Le bonheur est chez eux

Le bonheur est chez eux qui ont le rire aux dents,
Les cieux bleus dans les yeux quand ils se dévisagent ;
Ils échangent des mots (un ou deux) qu’ils partagent
Et pourtant, leur amour s’en va en s’érodant.

Les amis, les voisins, la lignée des parents
Envient ce couple ancien à la joue rose et douce
Qui va main dans la main sans sentir de secousse
Et pourtant leur bonheur – ô pleurs – n’est qu’apparent.

Ils se joignent sur un petit baiser furtif,
Se complimentent sur leur bonté réciproque,
Affirment que ce n’est pas la vie qui les croque
Et pourtant leur cœur lance un cri sourd et plaintif.

Ils ont dans leurs pensées, un rat dans l’estomac
Lors du premier rendons-nous ce soir à une heure
Où les parents dorment ; « Julie, tu es mineure,
N’as-tu pas peur ? – Mais, non grand bêta de Thomas.

Ils se prennent le cou et déjà leur sang bout,
S’effleurent les lèvres et leur monte la fièvre
Plus forte encore qu’une eau-de-vie de genièvre
Et s’assoient en riant : « je ne tiens plus debout ! »

Quelques mois plus tard, ils se seront découverts
Et n’arrêteront plus leur sublime machine
Jusqu’à ce qu’un matin : « dis, machin, dis, machine
Je n’ai plus envie de remettre les couverts. »

Ils ne sentent plus leurs lourdes odeurs de chair
Sous la peau tant tâtée, que fatiguée, usée
Après avoir cédé, s’être fait amusée,
Elle ira dans les bras berçant du rocking-chair.

Ils sont toujours ensemble et vont toujours par deux
Mais leurs épanchements amoureux sont si rares
Qu’ils – sans évoquer les poisons doux, les curares -
Redoutent les nuits aux rêves cauchemardeux.

Et les voici maman-mamie, papa-papy
Recevant leurs petits-fils, leurs petites-filles
S’obligeant à jouer aux billes ou aux quilles
Et à chanter l’enfant do et pomme d’api

Avant de conduire ces garnements dehors
Pour chercher dans l’écran l’image de magie
Evoquant l’avant-temps vierge de nostalgie
A se remémorer mais… « papy, tu t’endors ? »

Les voici couchés, les verres ont leurs dentiers,
Le lit leur bon côté et leurs dos leur chemise
Gardée soigneusement ; l’ôter n’est pas de mise
Après la perte de pans de corps en entier.

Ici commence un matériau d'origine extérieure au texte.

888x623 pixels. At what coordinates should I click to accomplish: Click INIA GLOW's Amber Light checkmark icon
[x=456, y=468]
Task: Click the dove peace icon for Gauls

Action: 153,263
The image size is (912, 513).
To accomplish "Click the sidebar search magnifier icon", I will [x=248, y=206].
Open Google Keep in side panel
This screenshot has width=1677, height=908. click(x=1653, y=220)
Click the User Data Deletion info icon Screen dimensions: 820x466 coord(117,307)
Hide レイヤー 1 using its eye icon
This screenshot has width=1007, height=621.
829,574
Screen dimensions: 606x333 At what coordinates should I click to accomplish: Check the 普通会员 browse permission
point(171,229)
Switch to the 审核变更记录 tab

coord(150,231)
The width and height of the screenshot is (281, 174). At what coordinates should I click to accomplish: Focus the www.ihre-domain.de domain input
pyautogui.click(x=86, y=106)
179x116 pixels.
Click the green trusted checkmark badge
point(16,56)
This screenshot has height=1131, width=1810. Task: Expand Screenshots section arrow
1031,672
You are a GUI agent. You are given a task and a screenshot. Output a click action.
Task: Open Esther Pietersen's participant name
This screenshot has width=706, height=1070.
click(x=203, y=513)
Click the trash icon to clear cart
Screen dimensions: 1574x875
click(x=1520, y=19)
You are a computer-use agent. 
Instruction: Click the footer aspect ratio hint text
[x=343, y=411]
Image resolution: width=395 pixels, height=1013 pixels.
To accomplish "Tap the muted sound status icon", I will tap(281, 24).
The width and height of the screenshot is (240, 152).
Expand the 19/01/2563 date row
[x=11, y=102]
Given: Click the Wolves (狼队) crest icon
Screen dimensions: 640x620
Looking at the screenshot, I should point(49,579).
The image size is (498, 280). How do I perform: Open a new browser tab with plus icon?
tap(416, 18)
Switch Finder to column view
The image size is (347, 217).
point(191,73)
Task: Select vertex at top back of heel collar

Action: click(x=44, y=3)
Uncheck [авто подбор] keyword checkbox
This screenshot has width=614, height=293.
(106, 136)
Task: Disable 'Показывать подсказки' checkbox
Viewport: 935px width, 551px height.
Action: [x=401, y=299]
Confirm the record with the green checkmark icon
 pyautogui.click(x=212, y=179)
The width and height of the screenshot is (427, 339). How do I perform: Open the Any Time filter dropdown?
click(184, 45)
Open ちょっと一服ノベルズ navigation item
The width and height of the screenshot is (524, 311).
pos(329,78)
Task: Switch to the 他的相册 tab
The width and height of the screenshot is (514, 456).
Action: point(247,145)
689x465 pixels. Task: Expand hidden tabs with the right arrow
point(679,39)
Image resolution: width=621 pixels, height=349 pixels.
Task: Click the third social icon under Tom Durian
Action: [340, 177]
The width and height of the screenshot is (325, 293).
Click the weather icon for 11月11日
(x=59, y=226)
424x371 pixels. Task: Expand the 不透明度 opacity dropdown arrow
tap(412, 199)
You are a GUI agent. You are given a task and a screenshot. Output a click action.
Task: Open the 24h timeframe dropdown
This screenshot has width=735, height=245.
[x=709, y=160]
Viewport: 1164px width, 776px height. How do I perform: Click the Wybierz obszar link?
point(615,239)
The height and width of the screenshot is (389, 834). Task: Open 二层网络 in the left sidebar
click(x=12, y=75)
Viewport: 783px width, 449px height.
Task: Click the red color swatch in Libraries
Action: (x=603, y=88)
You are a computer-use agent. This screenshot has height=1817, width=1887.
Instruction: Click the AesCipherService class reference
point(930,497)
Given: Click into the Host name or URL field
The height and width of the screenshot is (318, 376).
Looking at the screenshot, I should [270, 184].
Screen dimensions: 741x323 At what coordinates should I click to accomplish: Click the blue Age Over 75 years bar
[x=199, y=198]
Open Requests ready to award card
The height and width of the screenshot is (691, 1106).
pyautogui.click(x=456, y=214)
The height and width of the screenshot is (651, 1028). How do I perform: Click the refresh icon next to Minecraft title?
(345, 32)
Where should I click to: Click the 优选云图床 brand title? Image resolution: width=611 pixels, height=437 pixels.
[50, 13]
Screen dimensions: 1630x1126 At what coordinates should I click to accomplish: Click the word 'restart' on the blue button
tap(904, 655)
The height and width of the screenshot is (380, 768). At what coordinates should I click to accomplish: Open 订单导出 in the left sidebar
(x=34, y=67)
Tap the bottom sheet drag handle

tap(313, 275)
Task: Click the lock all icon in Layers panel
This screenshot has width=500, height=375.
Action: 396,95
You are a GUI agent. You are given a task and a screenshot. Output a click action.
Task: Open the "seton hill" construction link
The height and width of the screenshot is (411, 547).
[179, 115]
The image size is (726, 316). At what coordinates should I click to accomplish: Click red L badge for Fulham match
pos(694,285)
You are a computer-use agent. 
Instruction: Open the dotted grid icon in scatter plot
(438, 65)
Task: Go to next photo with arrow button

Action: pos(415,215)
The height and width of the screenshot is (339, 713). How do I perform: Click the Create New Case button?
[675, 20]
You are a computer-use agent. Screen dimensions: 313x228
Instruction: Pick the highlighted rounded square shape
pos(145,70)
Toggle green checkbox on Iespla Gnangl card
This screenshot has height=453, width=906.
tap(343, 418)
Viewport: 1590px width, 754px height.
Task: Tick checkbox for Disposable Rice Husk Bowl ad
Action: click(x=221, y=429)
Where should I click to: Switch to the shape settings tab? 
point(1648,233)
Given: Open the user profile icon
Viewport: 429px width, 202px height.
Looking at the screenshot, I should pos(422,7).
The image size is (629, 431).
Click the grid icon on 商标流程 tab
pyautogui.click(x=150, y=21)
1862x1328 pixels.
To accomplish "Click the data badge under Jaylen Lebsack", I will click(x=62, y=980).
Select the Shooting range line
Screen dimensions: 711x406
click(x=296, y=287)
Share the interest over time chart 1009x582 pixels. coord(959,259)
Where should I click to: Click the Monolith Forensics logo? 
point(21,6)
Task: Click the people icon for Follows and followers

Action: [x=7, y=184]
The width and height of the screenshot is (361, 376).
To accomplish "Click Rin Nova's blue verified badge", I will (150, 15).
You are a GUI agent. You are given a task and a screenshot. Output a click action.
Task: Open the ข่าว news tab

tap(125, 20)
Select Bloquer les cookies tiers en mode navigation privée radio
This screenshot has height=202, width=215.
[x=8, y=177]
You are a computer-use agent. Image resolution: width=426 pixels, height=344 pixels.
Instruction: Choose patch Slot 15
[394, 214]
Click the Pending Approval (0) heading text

Le lendemain matin, ils vont recommencer
A partager la soie de leur doigts, leur joie fausse,
Les roses de leurs joues qu’ils perdront dans la fosse
Mais ils n’ont déjà plus rien à ensemencer.

Ils trompent le monde et tout le monde le sait
Dans le théâtre où une infinie comédie
Joue la vie unissant comique et tragédie
Où les morts rient en ne se voulant que blessés.